(Work instructions): Scan the data below for lines holding the word "Viewport", and copy each line found.

(Available data):

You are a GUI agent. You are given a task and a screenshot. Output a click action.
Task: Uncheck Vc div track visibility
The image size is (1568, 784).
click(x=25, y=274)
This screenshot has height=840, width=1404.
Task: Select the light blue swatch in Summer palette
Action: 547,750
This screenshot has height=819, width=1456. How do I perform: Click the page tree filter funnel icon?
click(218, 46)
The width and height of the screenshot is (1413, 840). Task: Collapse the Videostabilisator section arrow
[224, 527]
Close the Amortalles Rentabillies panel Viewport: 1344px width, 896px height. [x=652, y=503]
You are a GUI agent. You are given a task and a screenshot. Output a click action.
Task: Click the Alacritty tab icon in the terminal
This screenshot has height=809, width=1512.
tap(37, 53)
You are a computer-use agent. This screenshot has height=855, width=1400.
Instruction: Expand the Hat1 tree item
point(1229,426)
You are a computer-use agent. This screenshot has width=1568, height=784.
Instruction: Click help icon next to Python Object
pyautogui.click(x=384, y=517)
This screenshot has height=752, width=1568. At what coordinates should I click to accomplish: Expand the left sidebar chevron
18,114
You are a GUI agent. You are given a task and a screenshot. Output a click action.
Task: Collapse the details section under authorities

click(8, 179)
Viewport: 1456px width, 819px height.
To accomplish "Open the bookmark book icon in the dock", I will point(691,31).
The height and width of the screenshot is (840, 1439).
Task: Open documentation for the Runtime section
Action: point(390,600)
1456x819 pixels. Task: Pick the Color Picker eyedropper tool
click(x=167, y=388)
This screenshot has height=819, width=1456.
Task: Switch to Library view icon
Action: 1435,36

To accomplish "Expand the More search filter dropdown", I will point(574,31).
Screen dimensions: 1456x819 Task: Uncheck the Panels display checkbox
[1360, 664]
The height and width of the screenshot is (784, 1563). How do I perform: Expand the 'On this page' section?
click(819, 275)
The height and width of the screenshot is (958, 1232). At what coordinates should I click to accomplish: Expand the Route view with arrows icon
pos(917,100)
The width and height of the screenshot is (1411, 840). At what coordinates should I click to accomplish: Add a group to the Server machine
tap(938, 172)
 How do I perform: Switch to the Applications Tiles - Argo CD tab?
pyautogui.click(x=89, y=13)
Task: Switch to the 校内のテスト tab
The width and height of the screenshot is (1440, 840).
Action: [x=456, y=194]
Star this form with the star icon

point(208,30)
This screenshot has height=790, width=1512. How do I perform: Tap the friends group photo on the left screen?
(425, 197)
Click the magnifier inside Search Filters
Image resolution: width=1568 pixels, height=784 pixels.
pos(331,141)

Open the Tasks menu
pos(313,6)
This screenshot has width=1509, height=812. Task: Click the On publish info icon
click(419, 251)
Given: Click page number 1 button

(Solution to this task):
Close the Amortalles Rentabillies panel Viewport: 1344px width, 896px height. [x=652, y=503]
Viewport: 1456px width, 819px height.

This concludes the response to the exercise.